Somewhere in the midst of all this we managed to go to classes where we had certain fundamentals of military law driven into our thick domes; things like, "If you are captured by the enemy, you WILL try to escape." Well, fancy that! The government also succeeded in getting our entire outfit food-poisoned one night and the misery of one hundred sick boots all trying to use a handful of cans may well be imagined. Can anyone spell "s-t-i-n-k-i-n-g n-i-g-h-t-m-a-r-e?"
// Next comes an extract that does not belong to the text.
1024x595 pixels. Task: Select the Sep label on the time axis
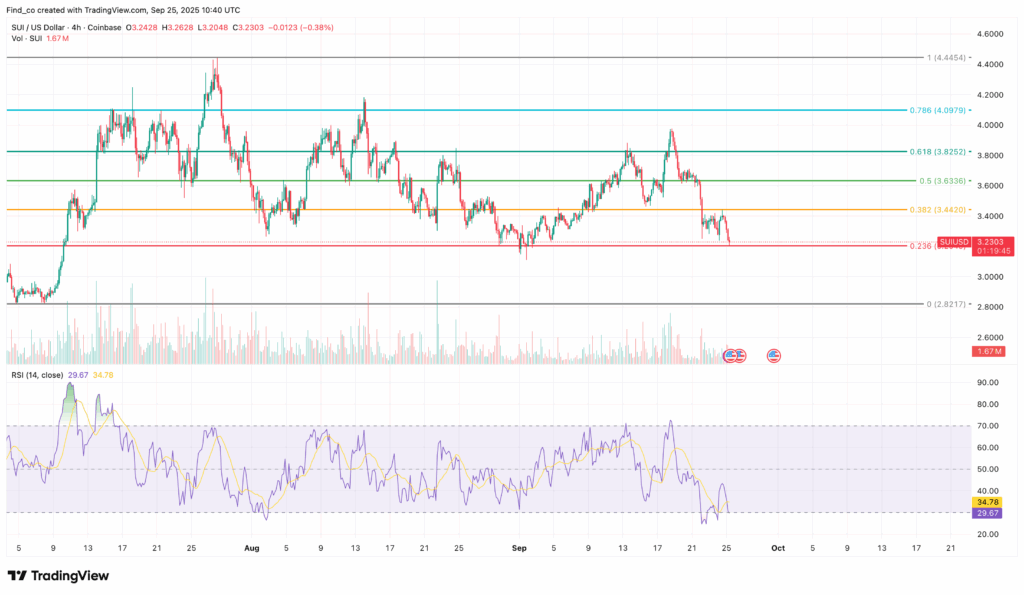(x=518, y=548)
One night, a squad of us were called out for guard duty. Before sending us off to our posts, the sergeant delivered a rousing war talk on the deteriorating situation with Red China and how we could expect to see human waves of Commies trying to overrun Lackland any day now. According to the sarge, with appropriate high dudgeon, Red scouts might be prowling the perimeter this very night, looking for a chance to slit our throats.
And so, with those words rattling around in our skulls, and heavily armed with flashlights, we set out to defend the Free World from Chinese Communism. It was probably no more than five minutes after I reached my duty station that I laid down on the ground and fell fast asleep. Communist cutthroats or no Communist cutthroats, there is only so much a body can take after eighteen hours of nonstop punishment--I really didn't care if the Reds overran my position or if the Free World remained free another day. I was, however, deathly afraid of my sergeant. Somewhere in my disturbed dreams, I saw the light of a train as it roared down on me while I lay naked on the track. Almost unconscious, I jumped to my feet.
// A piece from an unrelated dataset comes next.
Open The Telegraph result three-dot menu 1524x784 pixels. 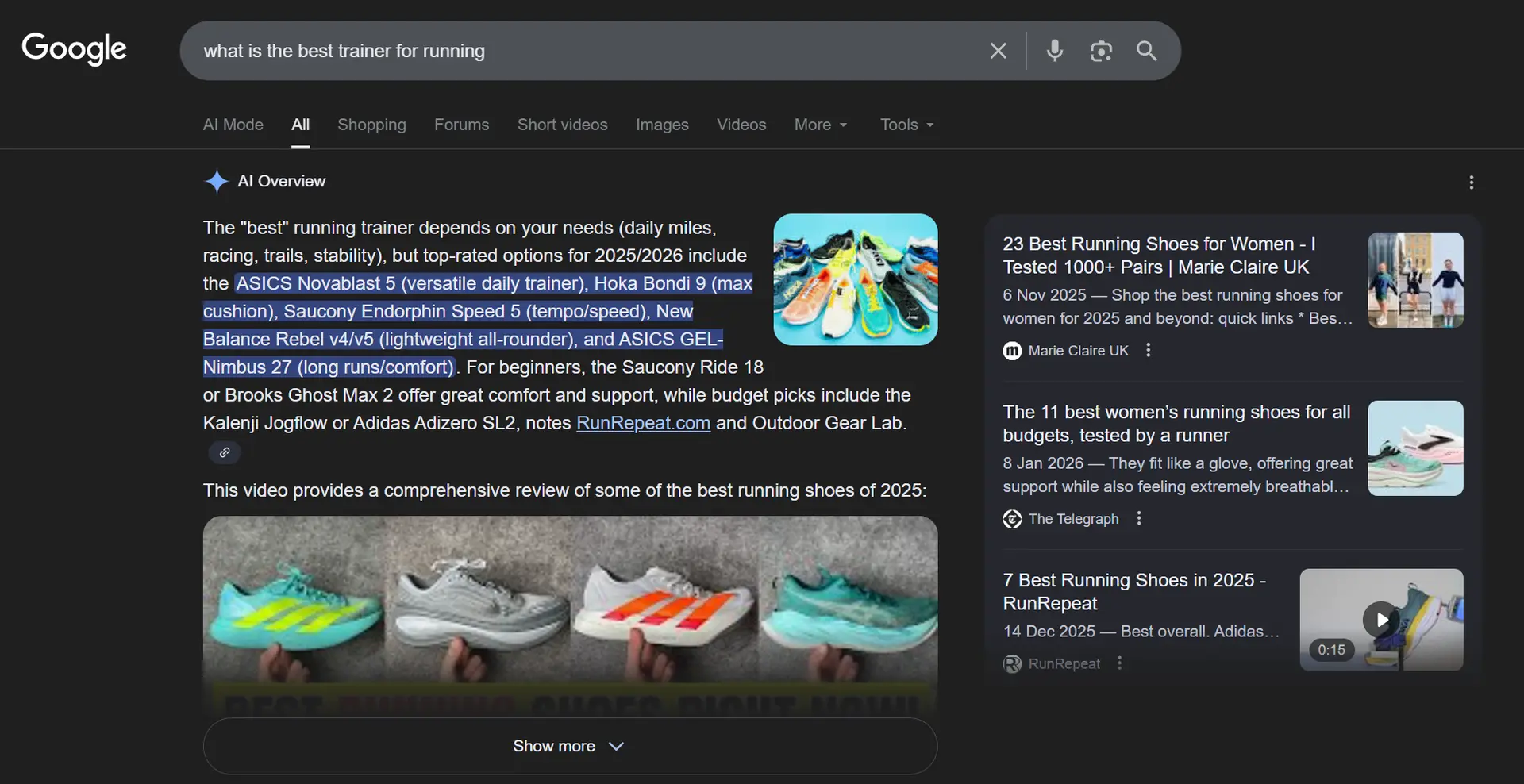[x=1139, y=518]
"Halt . . . who is it? I mean . . . who goes there?"
By the grace of God and the inscrutable crossing of planets, I had avoided the sergeant's flashlight beam and the possibility of being shot at sunrise by the narrowest of margins. Even the fear of death at dawn wasn't enough to deny nature, however. After escaping one close call I eagerly embraced another by falling fast asleep soon after the sergeant left.
No, those thirty days of basic training pretty well convinced me that there would never be a future for me and the military. But I do think it odd that not only do I enjoy reading military histories, but many of my best friends are, or were, professional military men. No sir, I do not dislike the military; just my own Sad Sack role in it.
After the military, this "hero" went on to be a very successful hitchhiker, a so-so college student and a starving artist in New England.